The actual job is defined in bin/job-ipynb. It activates a matching conda environment with the help of bin/init_conda, executes the notebook with the specified settings using jupytext, and afterwards cleans up the snapshot copy for all files that have not been modified or created during the job (aka results and release artifacts).

Slurm-cluster specific settings are defined in the #SBATCH header of bin/job-ipynb and (are overwritten with) the SBATCH_ARGS defined via source bin/init_shell.sh.

To modify the train.py please consider parameterizing the new functionality via a setting in train.CFG and adding a corresponding experiment setting in train.EXPERIMENTS.

Examples

  • bin/submit-job remote sbatch train sigma crossval will run the train notebook with the sigma experiment settings in cross-validation mode with slurm's sbatch on the remote cluster.
  • bin/submit-job local train default release will run the train notebook with the default settings in the current shell and save the model release artifacts.

Releasing

bin/release <path_to_model> [<version-tag>]

Will package the release artifacts for the model in the specified path and push it to the GitHub releases with the name <model_api_version>-<version-tag>.

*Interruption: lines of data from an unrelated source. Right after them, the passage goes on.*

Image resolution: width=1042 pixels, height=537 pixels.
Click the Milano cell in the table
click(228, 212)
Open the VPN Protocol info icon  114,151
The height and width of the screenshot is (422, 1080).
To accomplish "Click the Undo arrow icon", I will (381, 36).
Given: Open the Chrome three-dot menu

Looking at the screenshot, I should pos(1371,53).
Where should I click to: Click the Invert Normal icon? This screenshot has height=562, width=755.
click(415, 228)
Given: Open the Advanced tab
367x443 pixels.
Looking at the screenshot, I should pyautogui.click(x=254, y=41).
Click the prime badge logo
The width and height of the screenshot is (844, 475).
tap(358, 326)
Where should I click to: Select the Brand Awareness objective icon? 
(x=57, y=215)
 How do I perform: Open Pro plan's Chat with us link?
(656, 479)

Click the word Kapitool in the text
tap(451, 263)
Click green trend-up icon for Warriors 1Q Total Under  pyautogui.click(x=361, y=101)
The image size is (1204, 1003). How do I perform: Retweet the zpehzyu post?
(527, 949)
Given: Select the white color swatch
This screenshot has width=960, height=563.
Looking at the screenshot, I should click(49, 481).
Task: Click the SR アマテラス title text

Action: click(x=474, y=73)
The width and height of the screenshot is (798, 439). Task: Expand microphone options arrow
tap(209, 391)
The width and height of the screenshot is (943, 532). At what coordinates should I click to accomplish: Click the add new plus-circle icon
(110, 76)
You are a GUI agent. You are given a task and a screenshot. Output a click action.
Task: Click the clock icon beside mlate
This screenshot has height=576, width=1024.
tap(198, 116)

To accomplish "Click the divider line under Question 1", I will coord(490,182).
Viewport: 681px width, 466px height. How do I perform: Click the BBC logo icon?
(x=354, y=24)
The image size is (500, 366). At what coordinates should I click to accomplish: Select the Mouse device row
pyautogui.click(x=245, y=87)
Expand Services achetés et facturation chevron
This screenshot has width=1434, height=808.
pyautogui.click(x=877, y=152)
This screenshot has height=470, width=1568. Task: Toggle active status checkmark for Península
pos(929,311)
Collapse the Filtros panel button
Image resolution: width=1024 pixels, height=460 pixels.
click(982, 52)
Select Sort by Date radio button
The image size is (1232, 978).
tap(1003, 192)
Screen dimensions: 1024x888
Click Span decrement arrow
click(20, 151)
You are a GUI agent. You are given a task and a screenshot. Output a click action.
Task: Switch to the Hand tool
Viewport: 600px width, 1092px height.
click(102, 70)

  • The model API version is drawn from cellnet.__init__.__model_api_version__.
  • Pushing a release requires gh, the GitHub CLI to be installed and authenticated.

Examples

  • bin/release results/train/250229-246060-default-release will create a release named 2-250229
  • bin/release results/train/250229-246061-xnorm_per_channel-release dynnorm will create a release named 2-250229-dynnorm

Future Directions

Also refer to the Thesis

Machine Learning Research

  • replace the method to generate the foreground masks in pre_images.py with something that can be easily adapted to new datasets.
  • merge agreeing/disagreeing annotations (see draft code in utility/disagreeing-annotations.py)
    • only include aggrement annotations
    • subtract neighborhoods of disagreeing annotations from the 24px radius positive point mask
  • compression-less image file format
  • explore more sophisticated model architectures
  • implement a better loss function, count-based loss, or best: MESA from Lempitsky et al., 2010.
  • better heatmap with repulsive distributions to better distinguish individual cells (has to keep norm property)
  • label smoothing?
  • blob detection for discretized localization

Software Engineering

  • replace segmentation_models_pytorch with a better maintained and further developed model library
  • switch from segmentation_models_pytorch's save/load to onnx for superiour portability and flexibility in decoupling training and deployment, less release dependencies
  • consider switching from the custom bin/submit-job and bin/job-ipynb with experiments configuration in the notebook to Hydra or so for greater standardization
  • consider switching from the custom train.py training loop to MosaicML' Composer or Lightning or so for more low-hanging fruits it optimizing the training process

About

Cellnet. The solution for automated cell counting with low cost and high throughput. Developed for Welcome Sanger Institute together with the Universities of Tartu and Göttingen.